If you have always wanted to be a planner, and wondered what it takes to get a job in events, here are some steps to help you get started in the business, and be prepared for the impending event boom.
Understand the different types of planning
To anyone outside of this industry, the typical assumption is that being an event planner means you do weddings and/or spend most of your time at parties, and that it’s a fun and glamorous job. While it is a great job to have, it’s more work than most people realize. If you’re a planner, it’s not unusual that you will be working nights and weekends in addition to regular business hours. While it may not be every night or every weekend, the field you choose to work in will have a strong impact on your schedule.
Generally, there are social and corporate events. Social events reflect personal events like birthdays, anniversaries, and most notably, weddings. (Although some wedding planners distinguish themselves from social planners because weddings are typically much more extensive and specific to plan.) Meanwhile corporate events are everything from client dinners, to large events, to tradeshows and conferences. There is a wide variety of work that is encompassed in corporate event planning. There are in-house planners, contract planners or you can join an event planning company like a Destination Management Company (DMC) or a corporate planning firm. Do your research and keep what you love about event planning in mind as you research the types of jobs that are out there. Knowing where you want to start is a key piece in developing how to get your foot in the door.
Talk to professional planners about their work
Once you’ve come to understand the vast opportunities within the events world, one of the best ways to really understand the job is to talk to someone with experience. The requirements for planning are very different, especially between corporate and social. While you may have seen yourself as a day-of wedding planner, with a little research you may find that you actually love in-house conference planning. While you can read about what differentiates the roles, understanding the day to day process will help you decide what skillsets are required and what time commitments are needed.
Assess your skill set
Event planning requires a variety of skills that may not seem obvious at first. Prior to the event itself, there is a lot of thought, research and organization you need to do.
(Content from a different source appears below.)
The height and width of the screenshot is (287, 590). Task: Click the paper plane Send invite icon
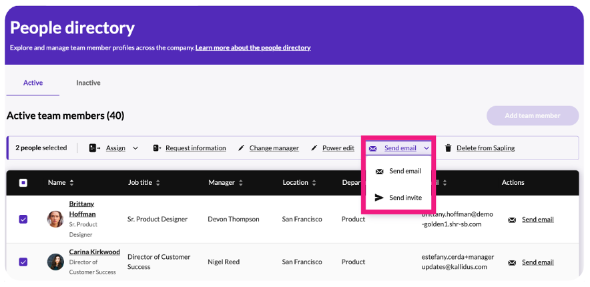(x=379, y=198)
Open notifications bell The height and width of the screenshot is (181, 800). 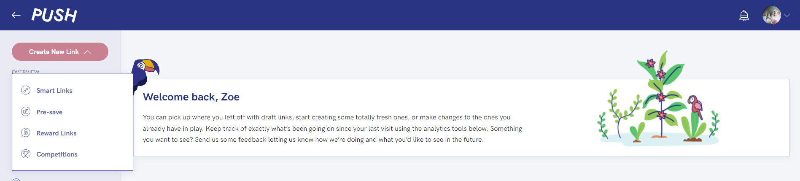[744, 16]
You need to clearly understand what the client (or your boss/team for in house events) is looking to see from the event, and then select the right space and vendors while maintaining the budgeting and well, planning. You have to consider timelines, guest experience, potential client and sponsor needs. Some planners source speakers, and manage entertainment too. Depending on the size of your team, these responsibilities might be shared, but you need to think about what you love about events and then what would qualify you to be able to do them.
It’s important to emphasize that having the skills is different from having the experience of doing it before. If you’re entering events for the first time, depending on the type of job you’re going for, you will not likely be hired to run the biggest show, but it’s good to have a goal of what type of event you would like to do and work your way towards it, or be willing to be a helper in a bigger event. Being organized, calm under pressure, on time, and good with multitasking are all essential skills for any event planner and a good place to start and then you can build out your abilities from there.
Educate yourself and get certified
Once you’ve figured out what type of planning you’re interested in, and where your skills are, it’s good to get ahead of the game and educate yourself where possible. If you’re interested in virtual events, learning a variety of software is helpful. MPI (Meeting Planners International) has local chapters and offers the Certified Meeting Planner (CMP) certificate, that many companies – especially corporations – prefer when looking at hiring an event planner. Give yourself a chance to stand out in the field and show that you’re serious by coming to the industry with some kind of education or certification.
This is the hardest part, undeniably. Depending on where you want to work in events, you may have to do a few initial events at little to no pay to gain experience. While Chicago Planner Magazine encourages fair and equal pay – certainly you shouldn’t be working for free forever – there is an “internship” period you should expect. The best time to do this would be simultaneously with your education, partially so that when you’re studying you have better sense of what you’re learning, and secondly for when you apply for jobs or submit proposals if you choose to work for yourself, so you can showcase your portfolio of experience.
Having done plenty of proper research involving the steps above, you should then reach out to various event planning companies to see if they may be looking for help. If you’re having trouble finding experience in the exact type of planning you’re interested in, consider working with a different type of event company, or even vendors who provide services for the types of events you want to be a part of. Understanding the set up process and organization that happens prior to the event, in addition to handling the various issues that can occur at and during an event are the key to a planner’s success.
Build your network
One of the most important things a planner has is their list of vendors. In addition to the skills and experience, knowing who to team up with, and who can create the experiences your clients or company need is the next step in elevating your portfolio. It’s good to not only know vendors for types of services but to have a few vendors that specialize in various styles and/or price ranges. For example, some photographers specialize in headshots and corporate photography, while some focus on fashion-style shooting, and others still offer step and repeats, photobooths, and live event coverage. It’s good to understand capabilities and specialities within various prices to ensure you can stay within budget, and have reliable sources who can help in case of cancellations or double bookings.